_Task instructions:_ In the records below, reproduce exactly the lines from the one containing "Where should I" through the one containing "Select the left-edge", both included, and omit the pictures.

BEGIN Records supplied

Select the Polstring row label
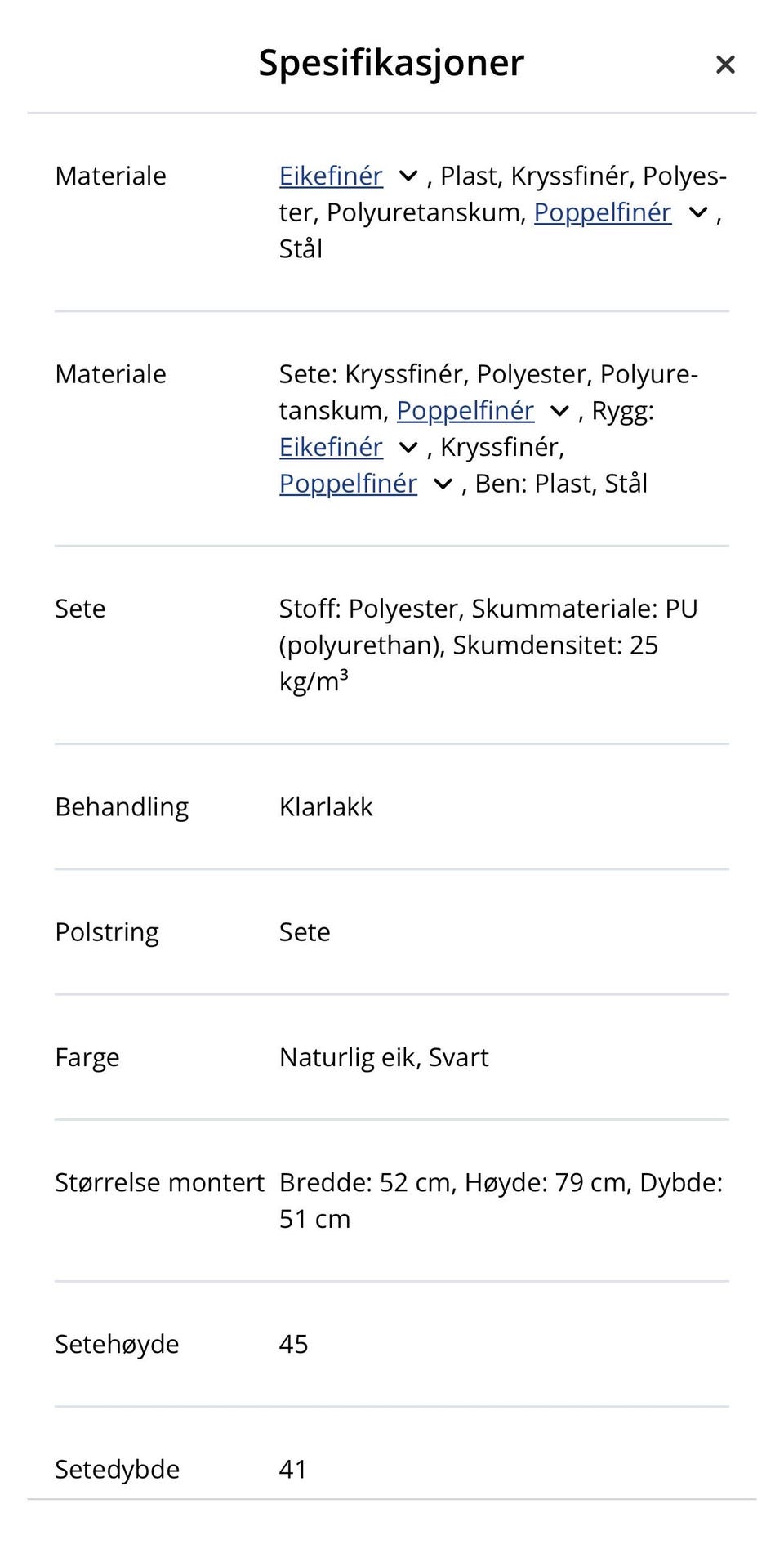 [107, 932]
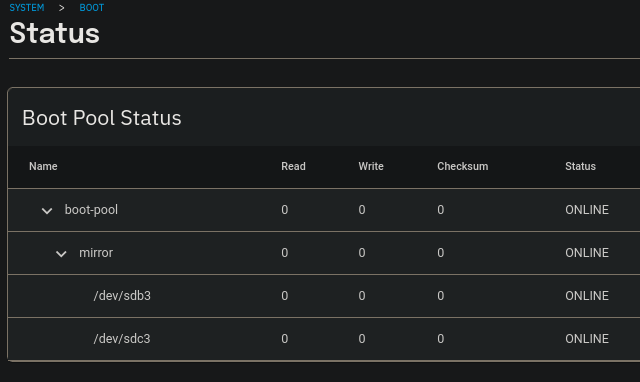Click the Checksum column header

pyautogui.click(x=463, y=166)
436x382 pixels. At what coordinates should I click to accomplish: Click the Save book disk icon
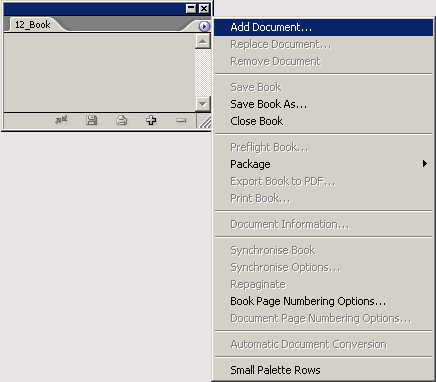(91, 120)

END Records supplied
BEGIN Records supplied

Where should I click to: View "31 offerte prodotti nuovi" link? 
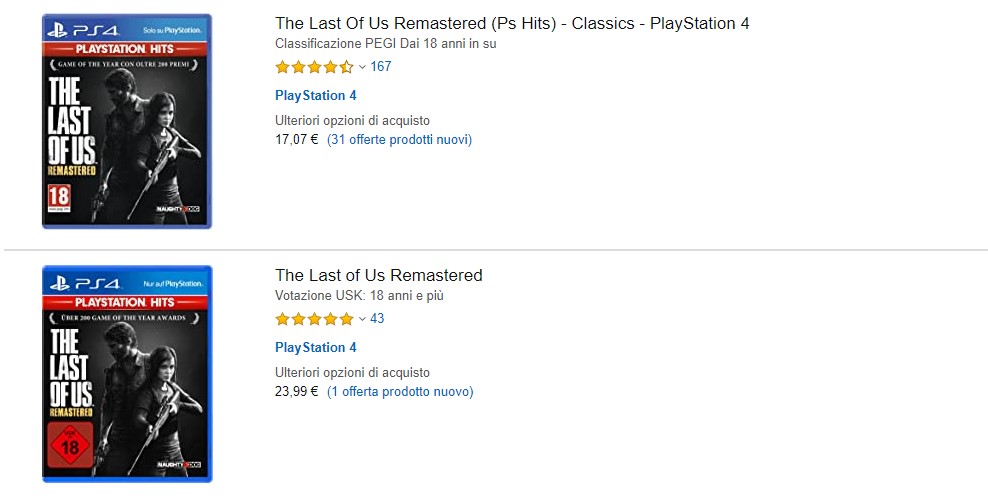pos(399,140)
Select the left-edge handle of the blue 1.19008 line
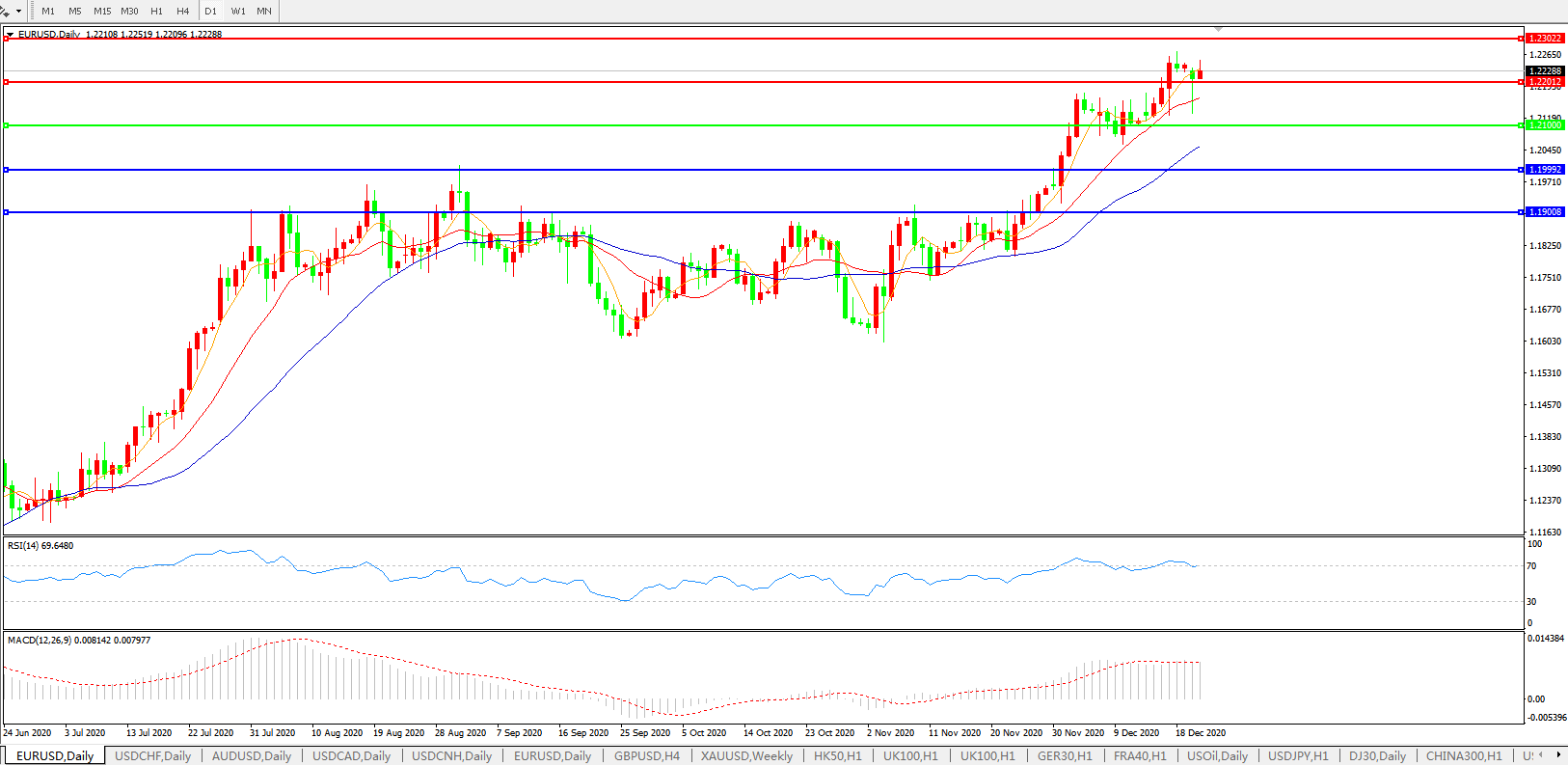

END Records supplied

_Result of the task:_
Where should I click to: View "31 offerte prodotti nuovi" link? 
pos(399,140)
Select the left-edge handle of the blue 1.19008 line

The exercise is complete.